Tuesday, October 13, 2020

348. NELLIE TOOLE & CO. From my (unpublished) ENCYCLOPEDIA OF THE NEW YORK STAGE, 1970-1975

Sylvia Miles, Stefan Gierasch, Vincent Bagetta.

NELLIE TOOLE & CO.
 [Comedy-Drama/Barroom/Mystery] A: Peter Keveson; D: Jeremiah Morris; S: Hal Tine; C: Walter Florell; L: Spencer Mosse; P: Sally Sears and Primavera Productions, Ltd., i/a/w Richard Dulaney; T: Theatre Four (OB); 9/24/73-10/21/73 (32)

An atmospheric thriller, set in a Second Avenue bar, where Moke (Stefan Gierasch), a seedy, middle-aged man, goes to answer a New York Times want ad.
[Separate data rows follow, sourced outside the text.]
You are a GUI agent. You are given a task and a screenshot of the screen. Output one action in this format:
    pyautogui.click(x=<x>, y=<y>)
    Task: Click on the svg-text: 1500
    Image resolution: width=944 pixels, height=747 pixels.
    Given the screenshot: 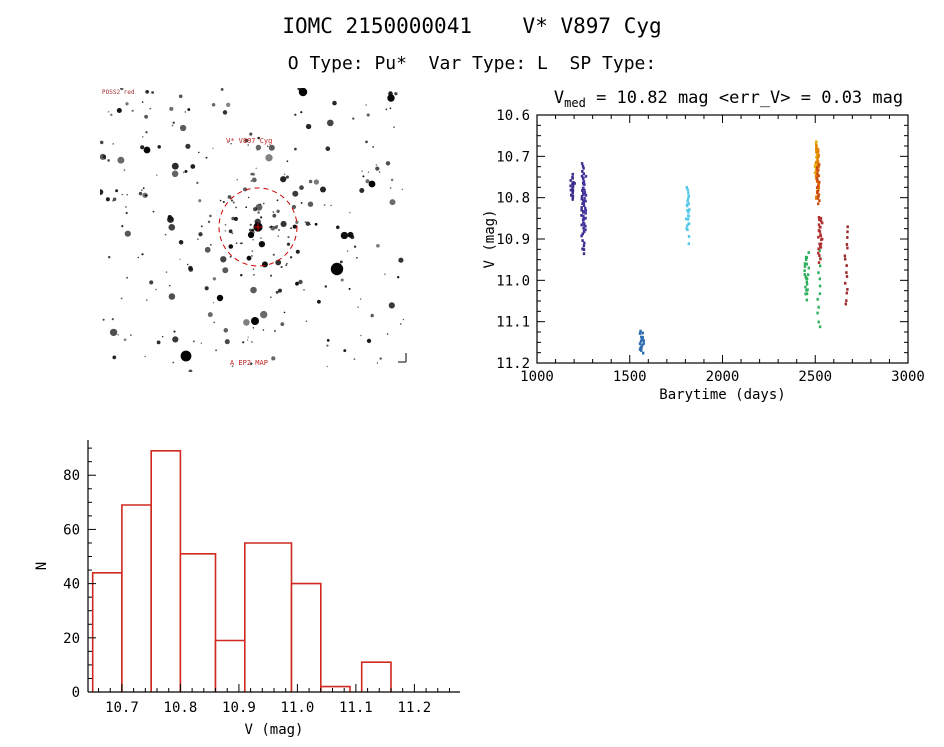 What is the action you would take?
    pyautogui.click(x=630, y=377)
     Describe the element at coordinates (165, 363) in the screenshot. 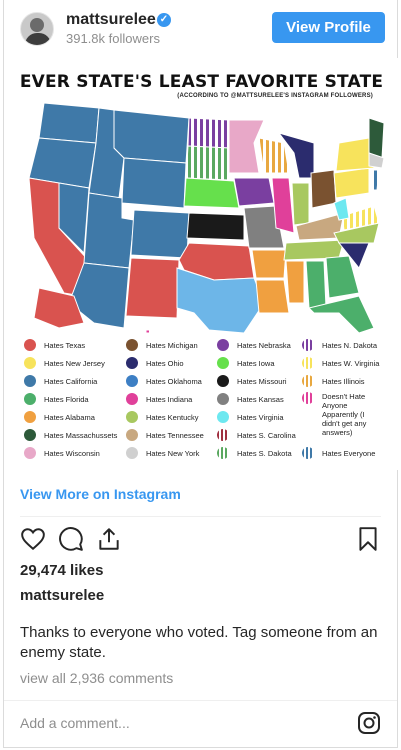

I see `legend-label: Hates Ohio` at that location.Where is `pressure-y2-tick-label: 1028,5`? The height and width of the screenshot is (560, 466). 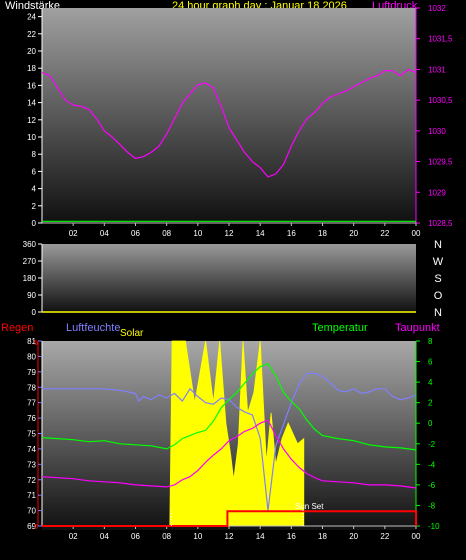 pressure-y2-tick-label: 1028,5 is located at coordinates (440, 224).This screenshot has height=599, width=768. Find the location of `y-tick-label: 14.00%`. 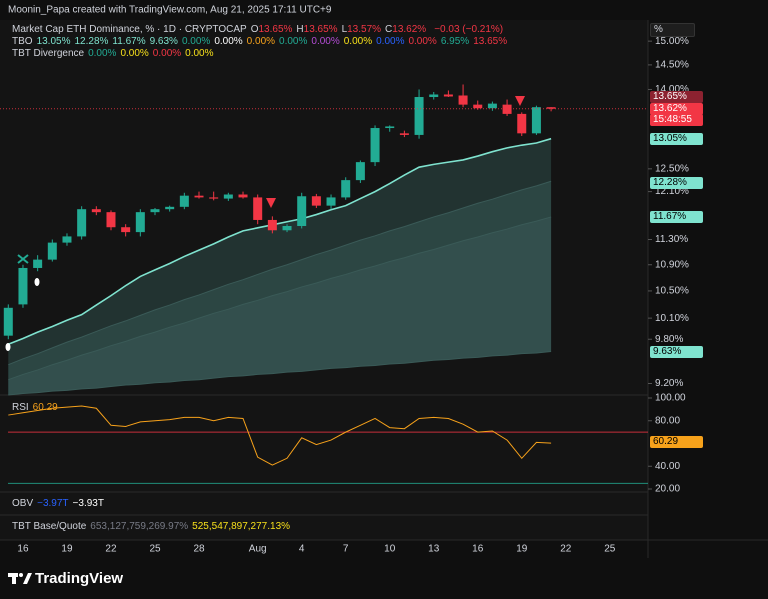

y-tick-label: 14.00% is located at coordinates (672, 90).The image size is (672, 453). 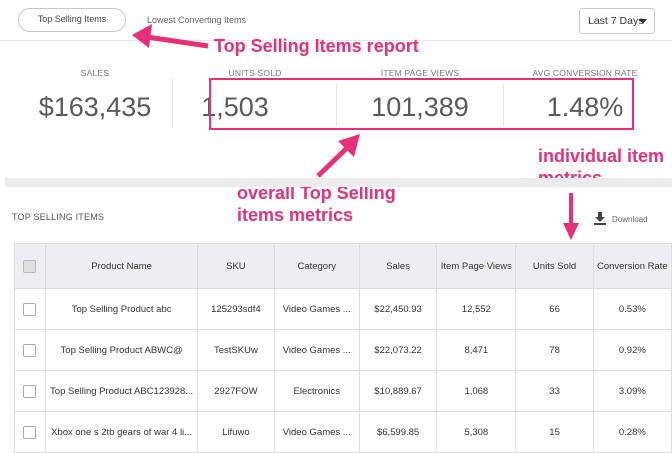 What do you see at coordinates (398, 432) in the screenshot?
I see `cell-sales: $6,599.85` at bounding box center [398, 432]. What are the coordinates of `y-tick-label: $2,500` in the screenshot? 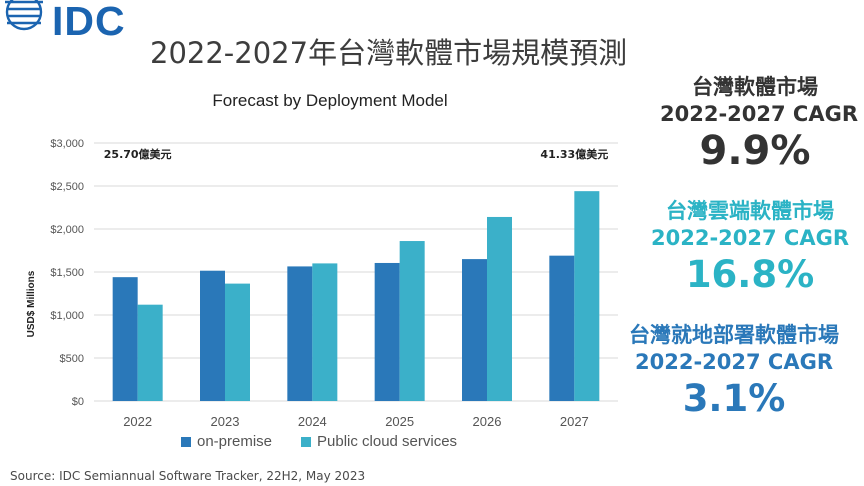 It's located at (67, 187).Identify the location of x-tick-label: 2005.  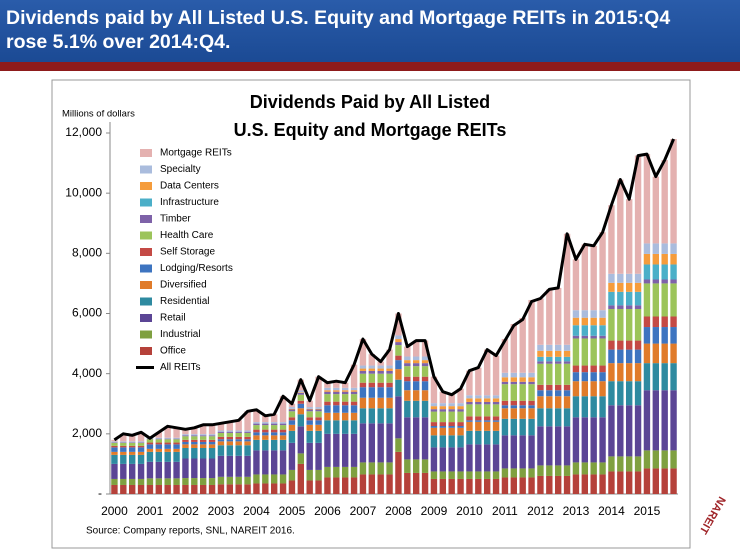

He ends up working for Nellie Toole (Sylvia Miles), a loud and flashy advertising woman. Nellie uses Moke to play-act various roles as she reenacts situations she has experienced with people in her past whom, it is suggested, she may have killed. The game-playing sequences are often in the vein of camp humor, and there are references to nostalgic facts regarding Hollywood films and actors of the 40s. Nellie uses the role-playing device as a sort of self-analytical way of relieving herself of guilt feelings.

The play, originally done in Cologne, West Germany, was not appreciated by the press. Clive Barnes enjoyed a few scattered moments and praised the work of Gierasch and Miles as “mannered but rewarding,” but most others found nothing at all to their taste. Brendan Gill called it “a miserable evening,” and John Simon did a violent hatchet job on both the play (“insufferably pretentious, mindless and inept”) and Miles (“better known as one of New York’s leading party girls and gate-crashers”).

His comments came back to haunt him when, in one of the most notorious rebuttals of a critic by one of his victims in New York annals, Miles rewarded Simon at a party by dumping a plate of food on his head. The Times recalled the event in Simon’s obituary: “This incident was so welcomed by the Simon-hating press that the anecdote has been much retold,” Mr. Simon recalled. “She herself has retold it a thousand times. And this steak tartare has since metamorphosed into every known dish from lasagna to chop suey. It’s been so many things that you could feed the starving orphans of India or China with it.”